Hinterher, als alles vorbei war, kam Jessica zu ihr geeilt und fragte sie, ob alles in Ordnung sei.

„Du hast so seltsam ausgesehen, als du dort oben warst. Für einen Moment dachte ich tatsächlich, du würdest aufstehen und einfach davongehen. Ich weiß, du warst nervös, aber mir war nicht klar … Aber jetzt ist es ja geschafft“, tröstete sie sie.

Lacey lächelte schwach.

„Macht nichts, Mum, du warst trotz deiner Nervosität Klasse“, fuhr Jessica fort und hakte sich bei ihr ein. „Und was ist mit dem versprochenen Essen, bevor einer deiner Verehrer dich überredet, mit uns zu kommen?“

Lacey hätte im Augenblick keinen Bissen herunterbekommen. Ihr war schlecht, und sie war verwirrt, wie jemand, der einen echten Schock erlitten hatte. Sie versuchte sich zu sagen, dass es Unsinn sei, so zu reagieren. Sie war eine erwachsene Frau, und es ging nicht, dass sie so in Panik geriet, nur weil sie einen Mann zu sehen geglaubt hatte, den sie vor zwanzig Jahren schon aus ihrem Leben hätte streichen sollen.

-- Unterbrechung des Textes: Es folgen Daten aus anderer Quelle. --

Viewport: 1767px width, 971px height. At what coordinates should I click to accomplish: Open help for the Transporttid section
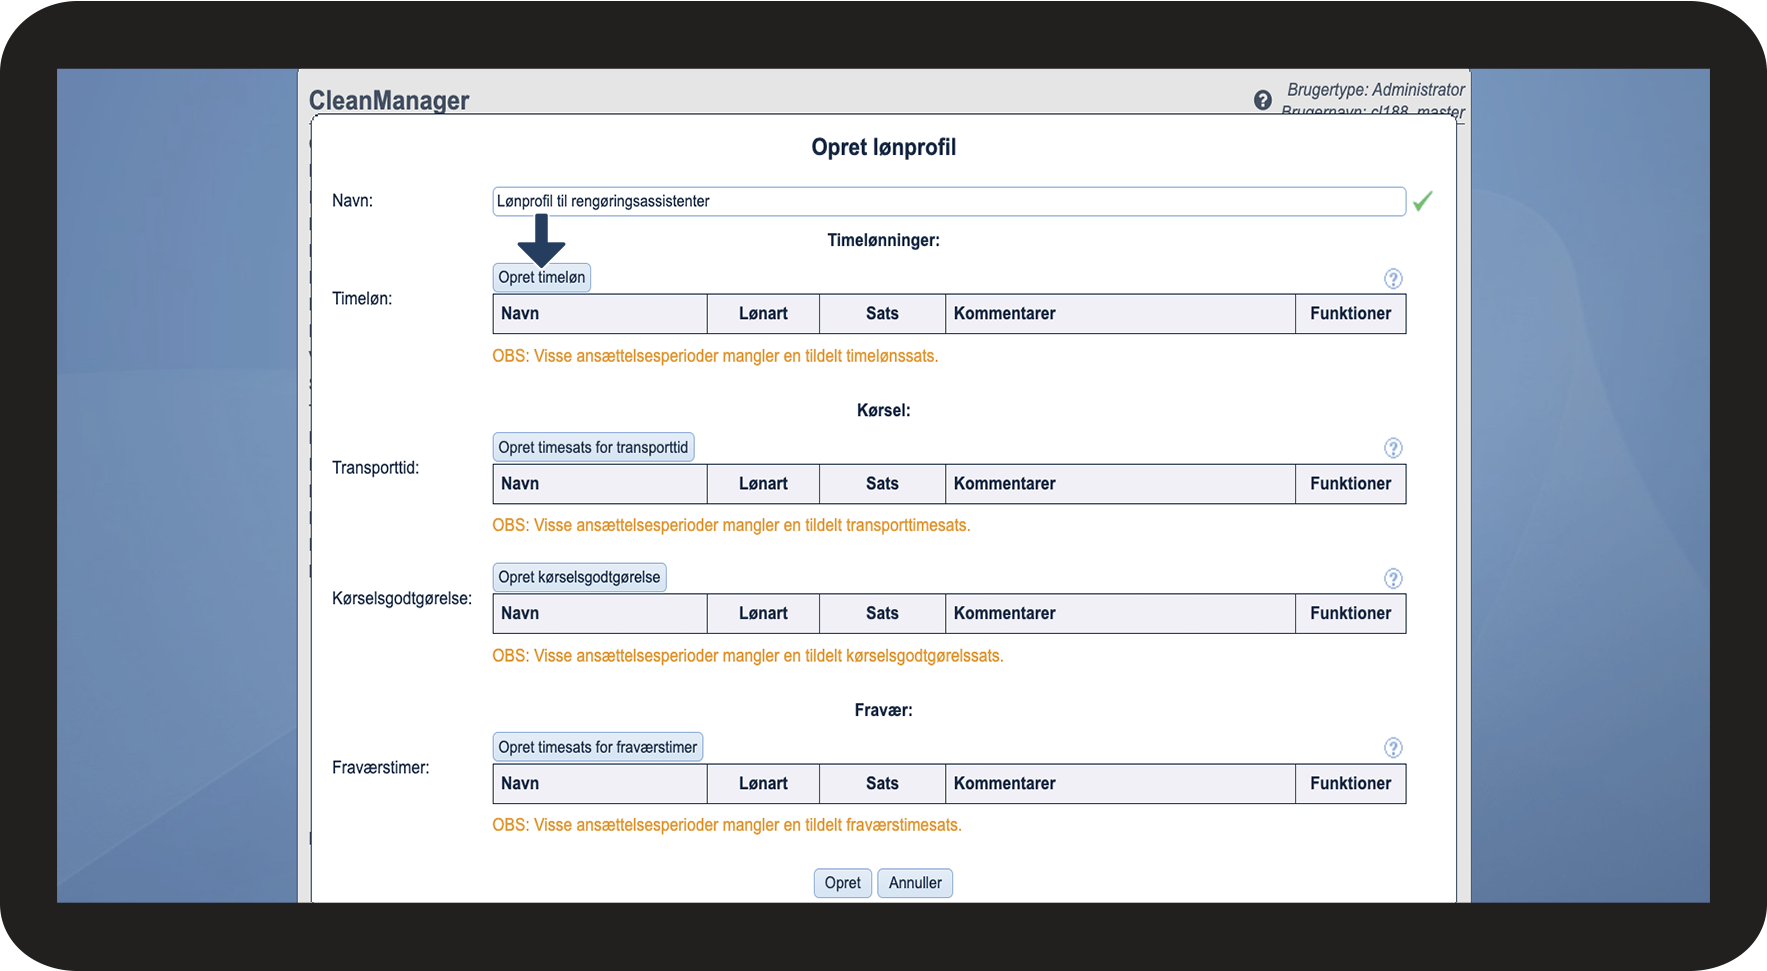tap(1392, 448)
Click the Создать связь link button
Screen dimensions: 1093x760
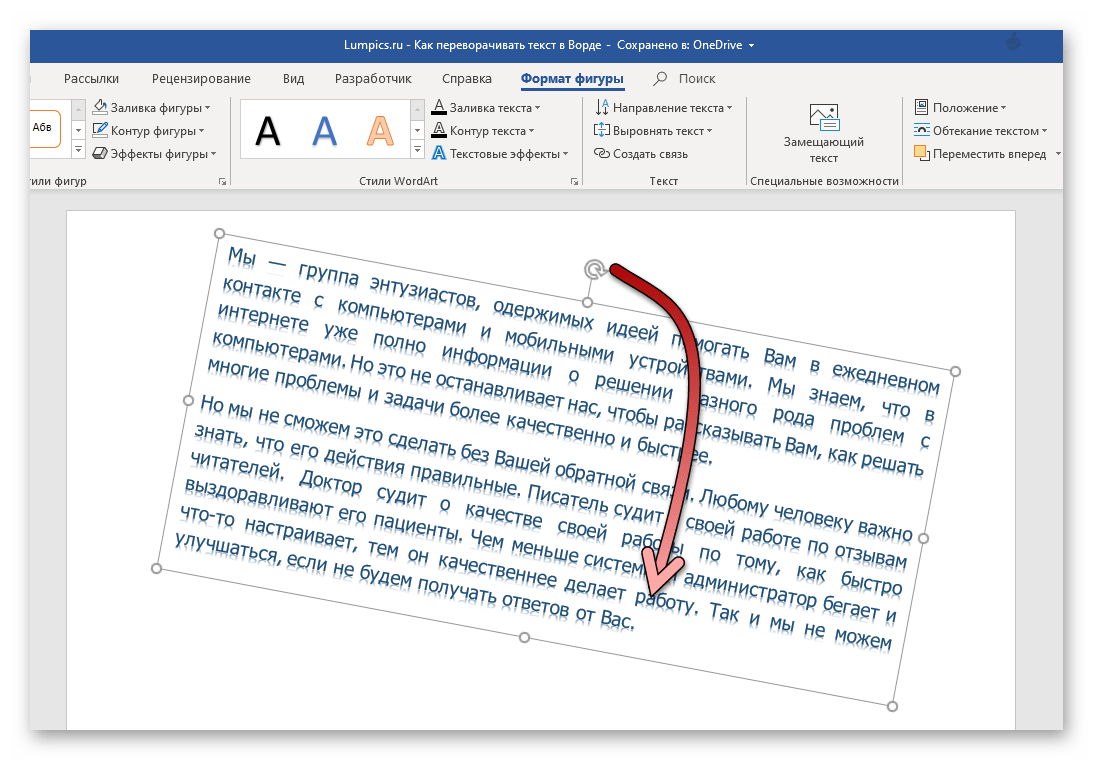point(641,154)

„Schnell!“, zischte da Jessica. „Tony kommt auf uns zu.“ Während sie zum Ausgang strebten, fuhr sie trocken fort: „Ehrlich, Ma, ich weiß nicht, warum du den armen Tony nicht heiratest. Er verehrt dich, und so war es schon immer. Denk doch nur an das Leben, das du führen könntest – er würde dir jeden Wunsch von den Augen ablesen!“

„Ich mag ihn, liebe ihn aber nicht“, erklärte Lacey und war überrascht, als ihre Tochter abrupt stehen blieb und sie anstarrte. „Ist es so schockierend, dass ich in meinem Alter Liebe als Vorbedingung für eine Ehe voraussetze?“, verteidigte sie sich.